Durante los últimos días me he sentido otro.

Es una sensación de inercia. Inercia como la que garantiza que tu rostro se estampe en el parabrisas si el auto ha frenado en seco y no traes puesto el cinturón de seguridad. He tenido poca voluntad de llevar a cabo actividades que por lo regular me agradan, he sentido menos interés en sostener conversaciones, me he encontrado varias veces sin ánimo de absolutamente nada. Reconozco las señales; durante los últimos tres años he trabajado en aprender a reconocer y nombrar la causa.

Depresión.

La depresión —ahora lo sé— me acompaña desde hace varios años. A veces camina a mi lado, otras estorba el paso colocándose al frente, y algunas más no se deja ver, aunque la percibo de la misma manera en que se percibe aquella cosa sin nombre que acosa a quienes apagan la última luz del pasillo antes de dormir.

Vislumbré a la depresión aún lejana, y decidí escribir sobre la sensación de verla acercarse. ¿Cómo es esa sensación? Lo que primero vino a mi mente fue pensar en ello como «estar al borde del abismo». La figura es evidente: lugar común. No me satisfizo. Magullé la imagen durante días y al cabo caí en la cuenta de que estar cerca de un episodio depresivo en realidad no es como estar al borde del abismo. La depresión no es, después de todo, la caída al vacío. Las caídas corren: inician y concluyen en cuestión de segundos. La depresión camina lentamente, disfruta del paseo y ocasionalmente se detiene a cortar flores.

Además, la depresión no te hace querer gritar «¡Gerónimooooooooooo!». Es más una gangrena que se extiende desde las periferias.

La idea de la gangrena me hizo pensar en una imagen de la novela Colmillo Blanco, de Jack London:

Estamos en un bosque bajo el doble manto de la nieve y de la noche. El único sonido es el crepitar de un fuego que un hombre se empecina en no dejar morir. Este hombre abraza sus rodillas mientras se debate entre dormir y alimentar las llamas, pues en días recientes ha dormido poco y mal. Alrededor del hombre hay un círculo de ojos que brillan a la luz de la fogata. Son lobos. Durante días han perseguido al hombre, determinados a agotarlo; el hombre sabe que, llegado el momento, ya no será capaz de recoger leña.
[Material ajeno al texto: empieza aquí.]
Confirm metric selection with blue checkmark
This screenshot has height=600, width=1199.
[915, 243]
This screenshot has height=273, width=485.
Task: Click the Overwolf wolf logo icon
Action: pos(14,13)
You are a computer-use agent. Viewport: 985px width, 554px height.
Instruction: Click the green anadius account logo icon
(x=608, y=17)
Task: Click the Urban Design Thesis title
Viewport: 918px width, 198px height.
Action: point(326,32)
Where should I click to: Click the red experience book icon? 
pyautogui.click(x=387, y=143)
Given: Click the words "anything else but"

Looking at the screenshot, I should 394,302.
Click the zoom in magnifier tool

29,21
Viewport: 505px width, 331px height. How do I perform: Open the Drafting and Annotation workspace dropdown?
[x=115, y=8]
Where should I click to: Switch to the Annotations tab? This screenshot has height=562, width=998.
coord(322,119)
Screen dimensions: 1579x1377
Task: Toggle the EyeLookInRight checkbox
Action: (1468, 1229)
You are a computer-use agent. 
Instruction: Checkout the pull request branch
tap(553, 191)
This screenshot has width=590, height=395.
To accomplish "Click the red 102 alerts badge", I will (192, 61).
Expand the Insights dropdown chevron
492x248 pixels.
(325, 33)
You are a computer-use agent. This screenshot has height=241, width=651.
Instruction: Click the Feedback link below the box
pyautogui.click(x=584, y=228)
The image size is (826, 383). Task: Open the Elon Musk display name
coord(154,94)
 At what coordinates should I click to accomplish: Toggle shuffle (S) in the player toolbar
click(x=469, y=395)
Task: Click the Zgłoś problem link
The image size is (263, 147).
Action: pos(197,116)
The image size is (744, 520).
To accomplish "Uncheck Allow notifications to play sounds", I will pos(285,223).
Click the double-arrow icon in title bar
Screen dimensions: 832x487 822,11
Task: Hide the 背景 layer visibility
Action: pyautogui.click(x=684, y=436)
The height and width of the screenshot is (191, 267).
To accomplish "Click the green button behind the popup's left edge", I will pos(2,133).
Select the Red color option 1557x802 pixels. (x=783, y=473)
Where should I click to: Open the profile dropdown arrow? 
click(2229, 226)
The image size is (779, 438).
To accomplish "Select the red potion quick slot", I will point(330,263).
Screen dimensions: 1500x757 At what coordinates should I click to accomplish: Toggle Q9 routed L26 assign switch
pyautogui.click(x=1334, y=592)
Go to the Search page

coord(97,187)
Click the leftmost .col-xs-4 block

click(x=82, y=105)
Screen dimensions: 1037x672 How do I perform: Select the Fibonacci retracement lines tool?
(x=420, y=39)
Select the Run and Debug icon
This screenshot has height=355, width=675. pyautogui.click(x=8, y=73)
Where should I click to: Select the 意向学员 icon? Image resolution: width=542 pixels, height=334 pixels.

La depresión es justo así.

Es como un círculo de lobos que cada vez se acerca más a un hombre solitario, un hombre que cada día recoge un poco menos de leña debido al cansancio, que cada noche se rinde un poco más ante el sueño, y que cada noche se percata menos de la cercanía de los lobos. Lobos que cada noche se acercan unos centímetros más, confiados en que el fuego, eventualmente, se apagará.

Así se siente la depresión. La depresión no se acerca a uno por la espalda para empujarlo desde el borde del abismo. La depresión viene de todas direcciones, un poco más cerca cada vez, esperando el momento en el que los dedos entumecidos sean ya incapaces de empuñar un leño y los ojos se rindan ante la noche.